To investigate whether the mechanism proceeds through radical formation of (+)-valencene, experiments with the addition of the spin-trap reagent 2-methyl-2-nitrosopropane (2-MNP) were performed. The adduct formation of (+)-valencene with 2-MNP was expected. LC–MS analyses confirmed the formation of this adduct, but there was no significant increase compared to the blank preparation without enzymes. These findings do not necessarily exclude a radical mechanism, as the transient concentration of radicals might have been too low to differentiate from the high background of the blank sample.

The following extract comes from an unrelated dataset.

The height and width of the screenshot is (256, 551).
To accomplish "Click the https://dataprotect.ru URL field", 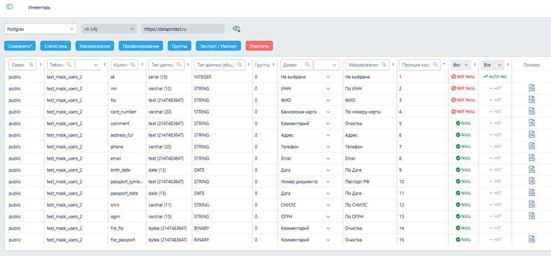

Kinetics of nootkatone formation

Reaction kinetics of (+)-nootkatone formation was investigated for the Ftr-DyP/Ftr-Lcc mixture and the culture supernatant of F. trogii with 1 mM Mn2+ as supplement for a period of 48 h using 1 or 5 µL (+)-valencene in 1 mL reaction mixtures (Fig. 8). For the conversion of 1 µL (+)-valencene per mL, the maximum (+)-nootkatone concentration was achieved after 16 h of incubation. At this point, (+)-valencene was completely converted. Consequently, there was no further increase in (+)-nootkatone concentration with proceeding reaction time. When 5 µL/mL (+)-valencene were provided, the formation of (+)-nootkatone increased further up to 1100 mg/L after 48 h, although with a lower rate than in the beginning of the reaction. Conversion with the culture supernatant of F. trogii resulted in slightly lower initial conversion rates than in the experiments with the pure enzymatic systems. Nevertheless, the overall course of kinetics for both systems were similar. Activity measurements for both enzymes showed a remaining activity of 60–80% after 48 h at 30 °C (data not shown). The course of kinetics also showed that the ratio of (+)-nootkatone to nootkatols increased over time, especially for the 1 µL (+)-valencene reaction mixtures (data not shown). These findings indicated that nootkatols were further oxidized to (+)-nootkatone. The proceeding oxidation became more noticeable the more (+)-valencene was converted and the more nootkatols accumulated as oxidizable intermediates in the solution. Further experiments revealed that the Ftr-DyP is able to oxidize α-nootkatol to (+)-nootkatone without any required additives, while this reaction was not catalysed by the Ftr-Lcc or did proceed by oxidation with Mn3+ ions. This feature favours the product distribution towards an excess of (+)-nootkatone during (+)-valencene conversion.

Fig. 8
figure 8

Reaction kinetics of (+)-nootkatone formation with Ftr-DyP/Ftr-Lcc mixture and the culture supernatant of F. trogii with 1 mM Mn2+ at 30 °C and 200 rpm from 1 or 5 µL (+)-valencene in 1 mL reaction mixture

Conclusion

A complete substrate consumption in conversion experiments of (+)-valencene to (+)-nootkatone was achieved by the one-pot reaction catalysed by combined Ftr-DyP and Ftr-Lcc. It might be possible to increase the high (+)-nootkatone yield of 36 mol-% by optimization of reaction parameters, such as mediator or Mn2+ concentration, ratio and activity of the enzymes, and physical conditions. By an increase of the initial (+)-valencene concentration and reaction time to 48 h yields of up to 1100 mg/L (+)-nootkatone were achieved. The gap of the mass balance between consumed (+)-valencene and (+)-nootkatone/nootkatol formation indicated that high-boiling, non-GC visible oxidation products were formed, most likely through radical reactions. Mechanistic investigations will be necessary to clarify the reaction steps in this complex system. Ftr-DyP showed a broad pH-optimum, a high thermostability, a broad substrate spectrum, and catalytic activity in the absence of hydrogen peroxide. Further work will have to correlate these unique properties with the tertiary structure of the enzyme. With the discovery of more fungal DyPs able to oxidize Mn2+ ions, the exclusive association of this trait with bacterial DyPs will no longer be valid.